La reforma agraria en el siglo XXI
El tema del uso, tenencia y manejo de la tierra en el marco de excepcionales cambios a nivel económico requiere reformular las bases mismas sobre las que se producen ni mas ni menos que los alimentos.
¿Qué elementos se deberán considerar en una nueva generación de políticas de reforma agraria y desarrollo rural? Esta es una de las preguntas abordadas en la conferencia. Los participantes reafirmaron el importante papel que tiene la reforma agraria en el desarrollo rural sostenible que incluye, entre otros, la promoción de los derechos humanos, la seguridad alimentaria, la erradicación de la pobreza y el fortalecimiento de la justicia social, pero adaptada a los desafíos del nuevo siglo.
En el actual contexto, la reforma agraria no se limitará exclusivamente a la redistribución de tierras y recursos naturales, sino que deberá ir acompañada de políticas que aborden de manera integral el acceso y la seguridad de la tenencia sobre dichos recursos y su administración, sustentada en la diversidad y participación, lo que implica otorgar a los actores públicos y privados, mediante mecanismos de concertación y diálogo, el liderazgo en el desarrollo de sus respectivos territorios. Las reformas agrarias en América Latina fueron parte de reformas radicales más amplias. Durante los años 60 y 70 recorrieron la región con diferentes intensidades y ritmos.
La reforma se enfrentaba a un sector agrícola económicamente ineficiente y socialmente injusto, siendo el principal objetivo de estas reformas modernizar el campo, organizando empresarialmente la producción y aumentando la productividad, redistribuyendo los latifundios improductivos a favor de los minifundistas y de trabajadores sin tierra. Sin embargo, la experiencia terminó demostrando que la redistribución de la tierra es insuficiente para sacar de la pobreza a las familias rurales: adicionalmente se requiere el acceso a otros recursos naturales y productivos y a servicios financieros y no financieros.

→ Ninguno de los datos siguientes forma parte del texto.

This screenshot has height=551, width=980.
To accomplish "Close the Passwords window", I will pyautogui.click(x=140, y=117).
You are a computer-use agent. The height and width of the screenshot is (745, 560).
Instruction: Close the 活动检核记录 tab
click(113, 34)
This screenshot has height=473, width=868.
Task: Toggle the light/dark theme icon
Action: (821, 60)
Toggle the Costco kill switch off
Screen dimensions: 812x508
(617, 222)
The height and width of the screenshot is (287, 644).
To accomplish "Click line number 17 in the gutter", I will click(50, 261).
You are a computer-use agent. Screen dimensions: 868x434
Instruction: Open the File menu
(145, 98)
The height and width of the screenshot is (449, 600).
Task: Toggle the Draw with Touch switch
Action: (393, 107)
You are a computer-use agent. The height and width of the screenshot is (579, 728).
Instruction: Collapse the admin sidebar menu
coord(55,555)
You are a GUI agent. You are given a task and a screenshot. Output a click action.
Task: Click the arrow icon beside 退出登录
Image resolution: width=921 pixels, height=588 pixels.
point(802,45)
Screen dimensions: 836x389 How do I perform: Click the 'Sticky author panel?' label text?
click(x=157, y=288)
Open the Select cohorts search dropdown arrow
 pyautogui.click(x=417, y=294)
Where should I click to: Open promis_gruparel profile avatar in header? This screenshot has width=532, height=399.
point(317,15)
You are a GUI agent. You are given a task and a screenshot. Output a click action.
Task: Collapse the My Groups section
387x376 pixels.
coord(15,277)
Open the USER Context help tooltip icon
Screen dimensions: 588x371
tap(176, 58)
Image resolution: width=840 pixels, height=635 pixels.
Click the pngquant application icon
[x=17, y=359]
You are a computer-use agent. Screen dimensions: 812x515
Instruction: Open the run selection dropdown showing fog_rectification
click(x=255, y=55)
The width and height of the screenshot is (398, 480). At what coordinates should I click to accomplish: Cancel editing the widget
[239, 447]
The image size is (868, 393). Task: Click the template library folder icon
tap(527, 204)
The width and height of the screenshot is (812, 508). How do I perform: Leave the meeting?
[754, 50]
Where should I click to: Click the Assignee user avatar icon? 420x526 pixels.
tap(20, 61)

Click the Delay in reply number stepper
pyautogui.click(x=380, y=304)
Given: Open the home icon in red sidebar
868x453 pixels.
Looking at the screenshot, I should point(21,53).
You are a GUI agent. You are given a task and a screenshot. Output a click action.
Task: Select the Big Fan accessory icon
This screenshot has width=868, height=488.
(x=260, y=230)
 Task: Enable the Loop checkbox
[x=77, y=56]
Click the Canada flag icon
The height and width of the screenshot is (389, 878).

La reforma agraria en el siglo XXI
Si se analizan los procesos de reformas agrarias que se realizan en la actualidad en Bolivia, Brasil, Paraguay y Venezuela se puede plantear que, en varios casos, se busca implementar ajustes a las reformas, con distintos grados de intensidad, tomando en cuenta las lecciones derivadas de las reformas agrarias tradicionales. El tema de la concentración, no sólo de la tierra sino del conjunto de los recursos productivos que existen en el campo, marca una diferencia fundamental con la situación que prevalecía incluso antes de la reforma agraria tradicional. En la actualidad se observa la presencia de grandes complejos agronindustriales usando alta tecnología, muchas veces ligados a empresas trasnacionales y con estrechas vinculaciones con los mercados globalizados.
Para muchos no corresponde entender la reforma agraria actual bajo los paradigmas del pasado sino desde una perspectiva renovada que requiere de políticas integrales y que resulten pertinentes a los contextos sociales, políticos y culturales de cada país.